Il giornalista Stefano Cecchi ha detto la sua sul momento di Albert Gudmundsson. Questa l’analisi del gigliato sulle pagine de La Nazione.
Un’anima persa del limbo, di quelle che vagano indolenti senza una meta precisa, escluse da ogni possibilità di redenzione. L’immagine non è edificante eppure a questa rimanda la gara dell’altra sera di Gudmundsson, 45 minuti di vuoto cosmico senza mai un’iridescenza, un lampo di luce a rompere il buio sportivo.

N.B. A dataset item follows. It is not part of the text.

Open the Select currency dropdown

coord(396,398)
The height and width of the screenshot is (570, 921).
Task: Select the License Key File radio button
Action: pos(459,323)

Perché di questa Fiorentina, Gudmundsson doveva rappresentare l’eccellenza, il sidol col quale si doveva lucidare e rendere splendente l’intera argenteria della rosa. Invece questa versione luccicante la si è vista troppo poco per potersi dire appagati.
La mezza gara con la Lazio, ribaltata da due suoi rigori. E poi la partita con il Milan, incendiata da un suo gol. Poco altro. Perché dopo l’infortunio nella gara di Lecce, quella che si è ripresentata è la sua versione pallida. L’ombra di un giocatore che all’inizio avevano paragonato a sua vastità Hamrin per quei calzettoni abbassati e quell’idea di ghiaccio pronto ad incendiarsi come un geyser prestato al calcio.